» Assignment
Would you retype the line that contains "Task: Click the Analytics button" and all lines following it to the end of the entries below, exactly and without pictures?

» Data records

# # # # # # #

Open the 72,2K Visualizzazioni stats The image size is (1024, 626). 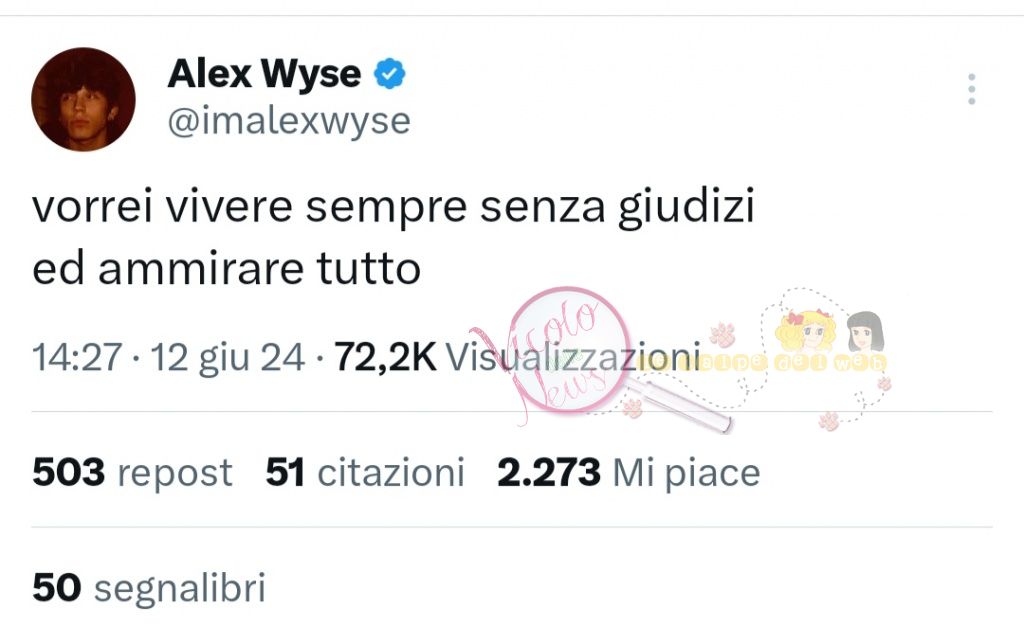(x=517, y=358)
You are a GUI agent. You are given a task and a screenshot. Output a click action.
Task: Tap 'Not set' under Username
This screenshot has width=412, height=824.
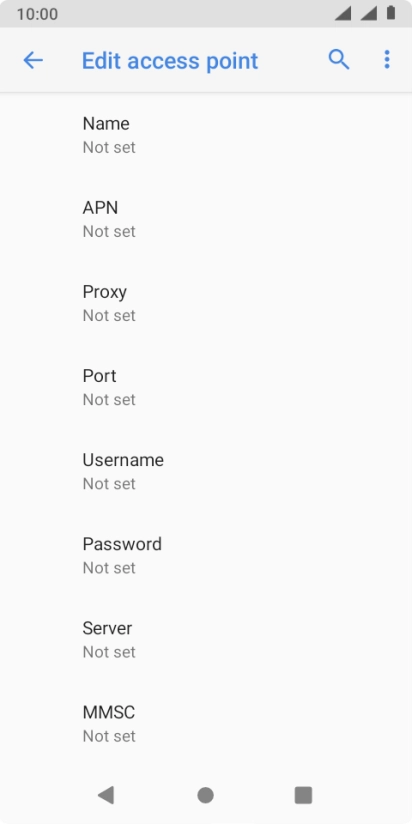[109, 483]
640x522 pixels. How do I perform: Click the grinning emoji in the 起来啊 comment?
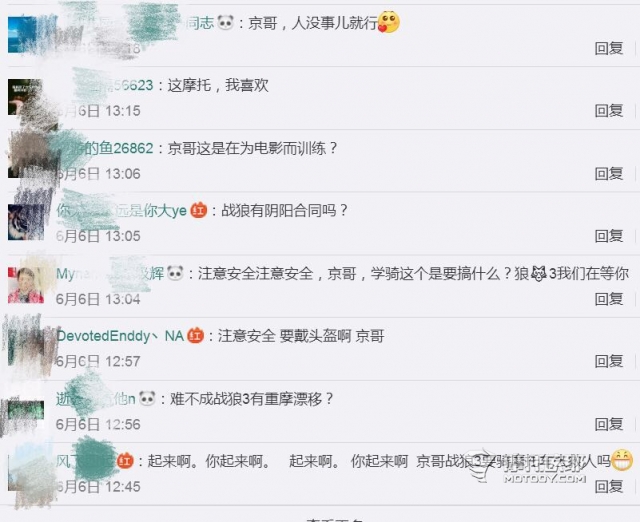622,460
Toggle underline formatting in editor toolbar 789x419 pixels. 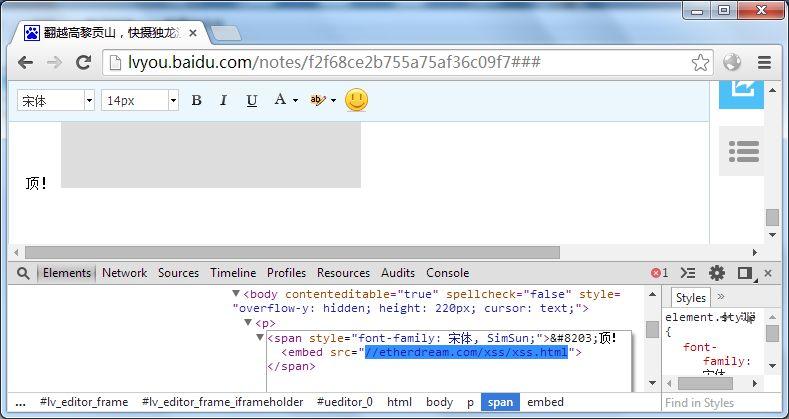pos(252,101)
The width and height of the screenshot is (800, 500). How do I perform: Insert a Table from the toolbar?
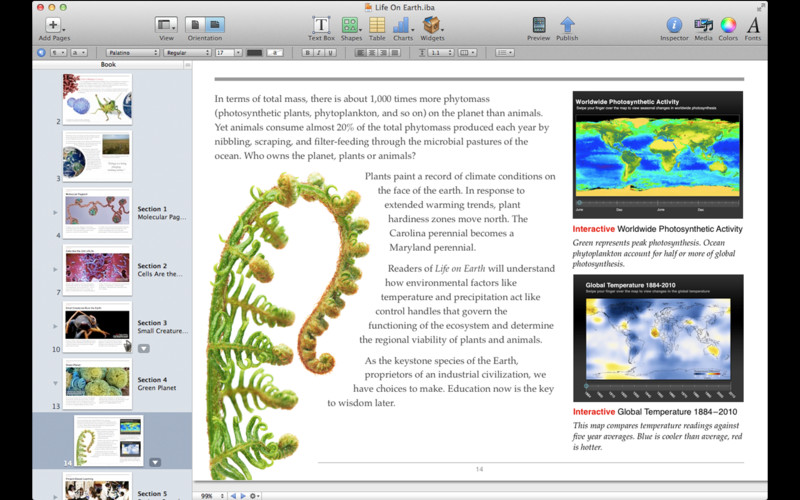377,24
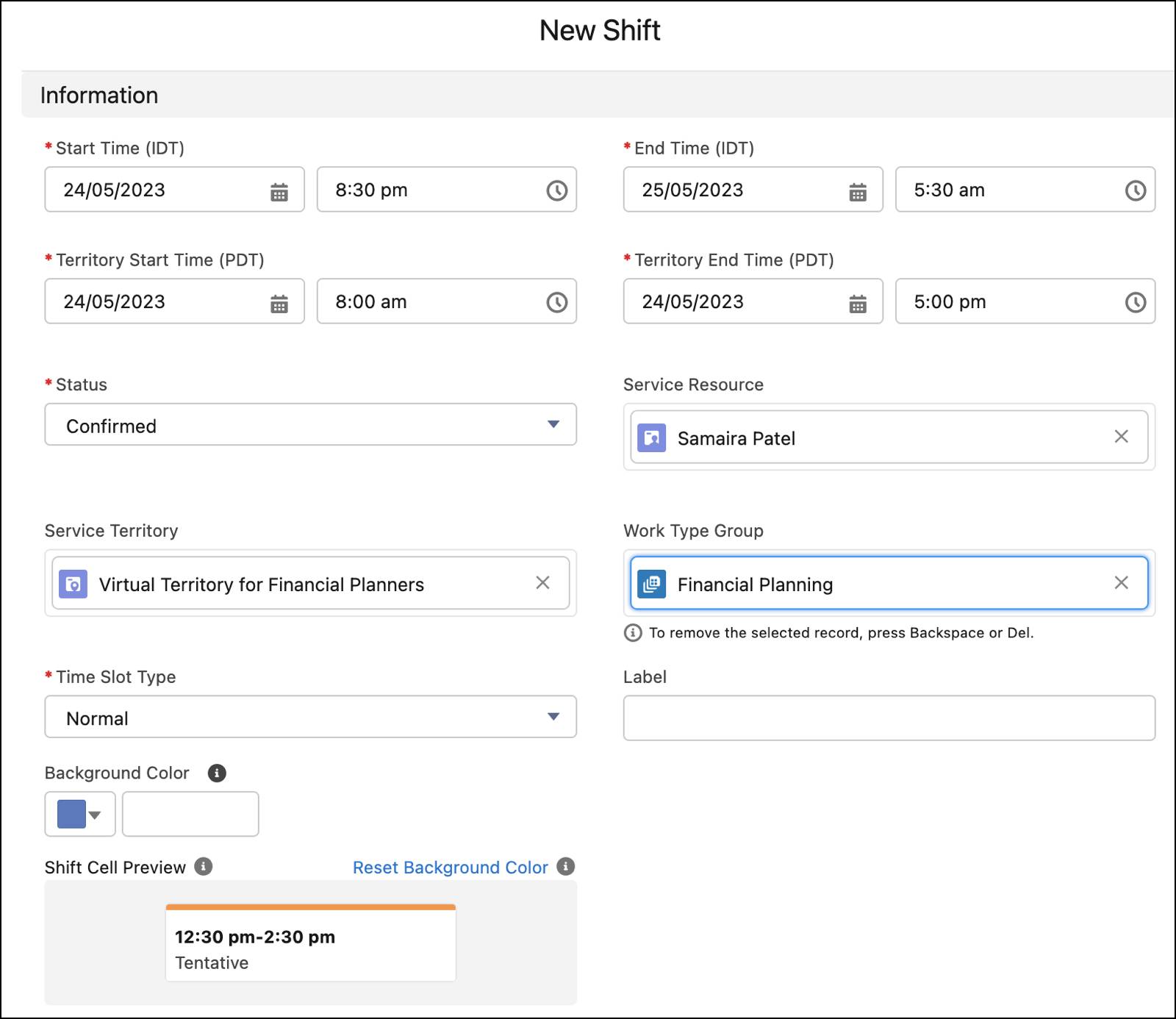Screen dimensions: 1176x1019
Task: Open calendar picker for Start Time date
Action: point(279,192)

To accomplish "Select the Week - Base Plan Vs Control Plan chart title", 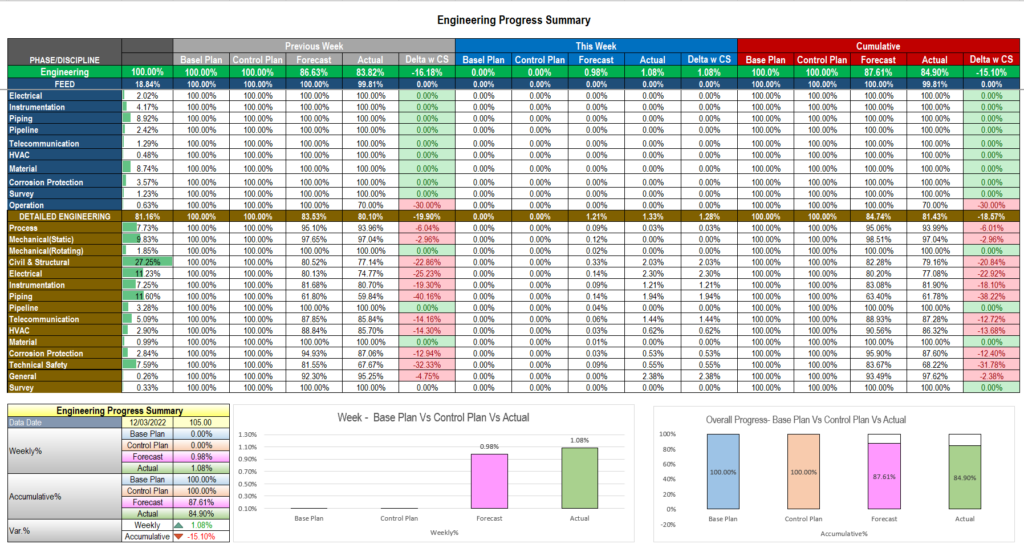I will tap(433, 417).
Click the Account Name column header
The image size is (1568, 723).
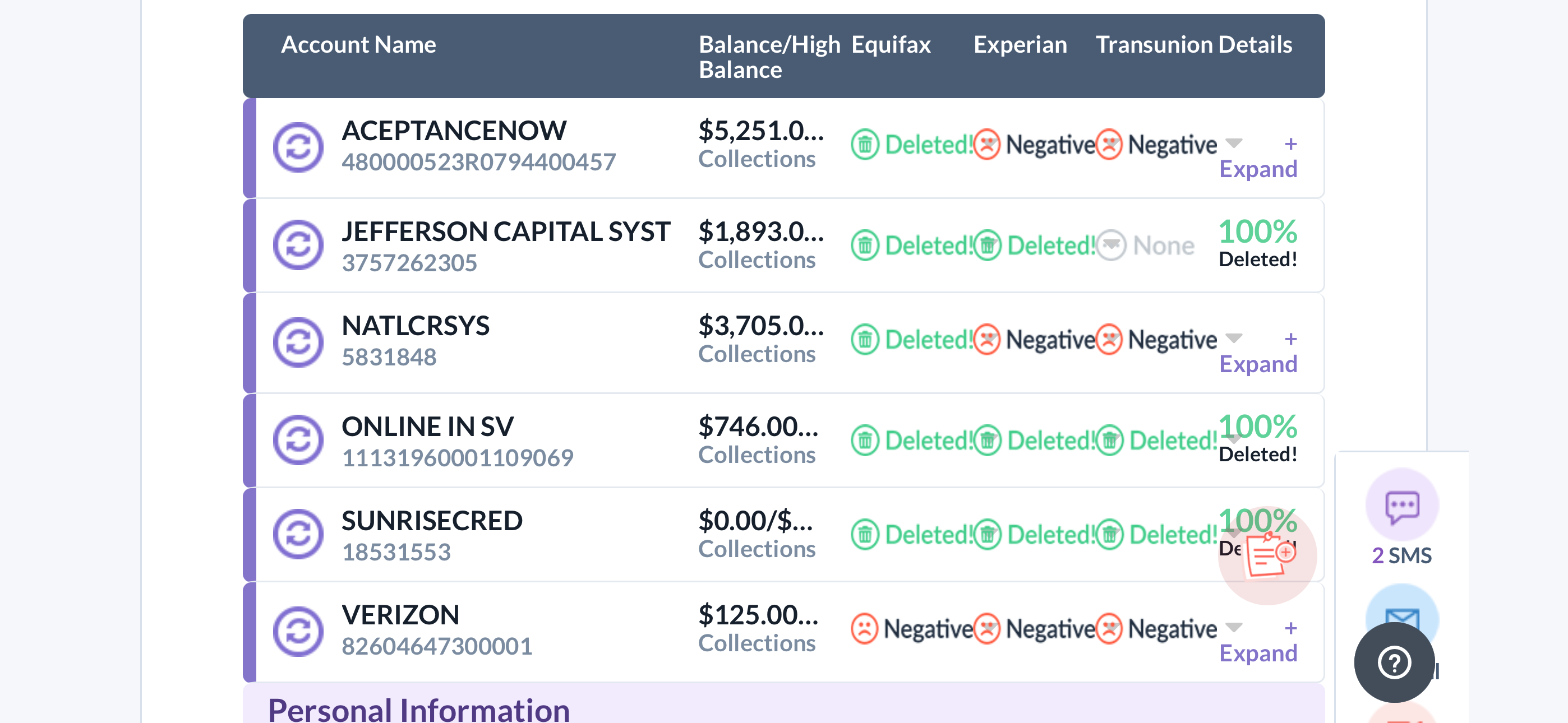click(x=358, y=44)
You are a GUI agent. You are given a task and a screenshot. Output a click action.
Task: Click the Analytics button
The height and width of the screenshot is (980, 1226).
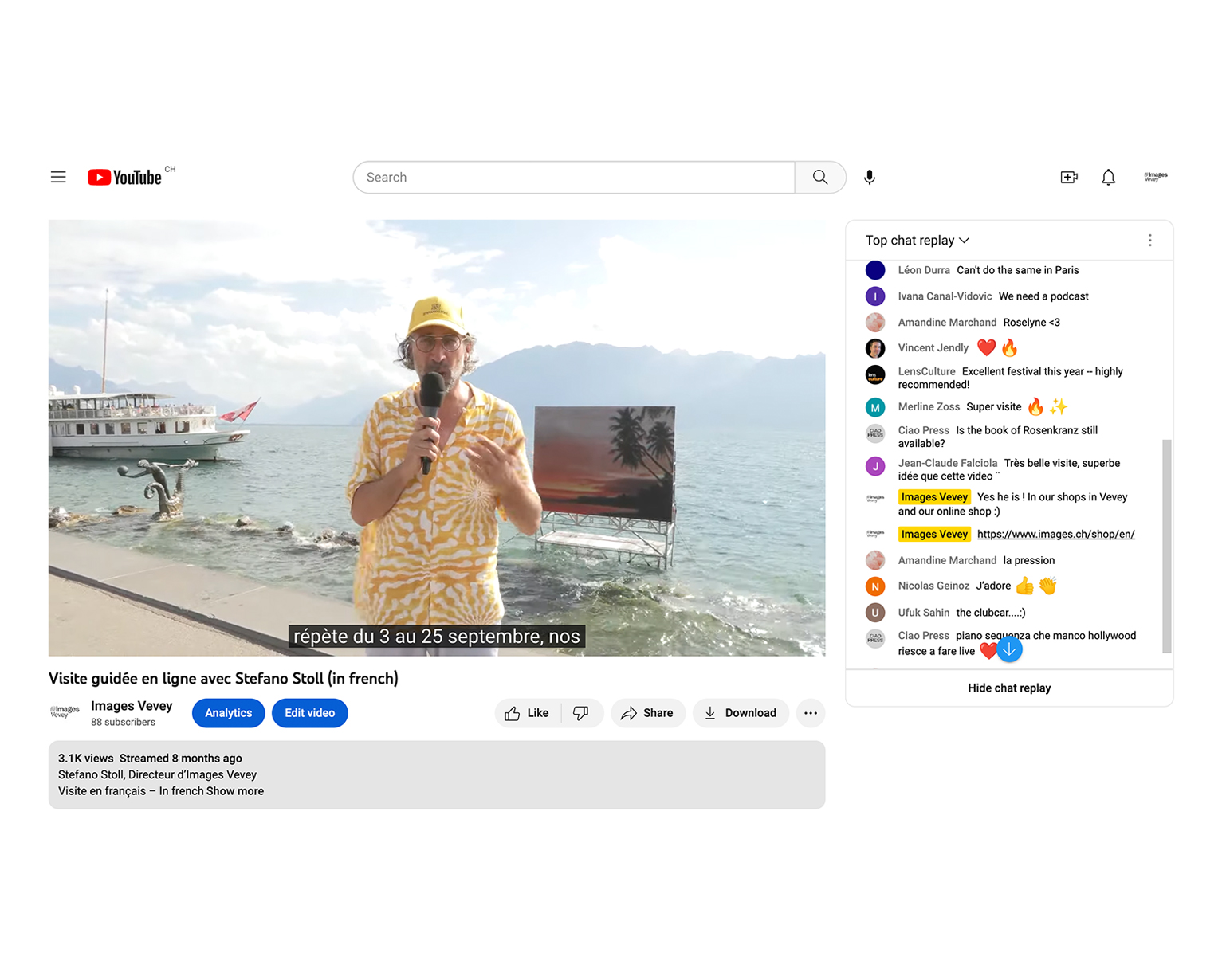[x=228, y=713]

# # # # # # #

» Response for this exercise
Task: Click the Analytics button
The height and width of the screenshot is (980, 1226).
[x=228, y=713]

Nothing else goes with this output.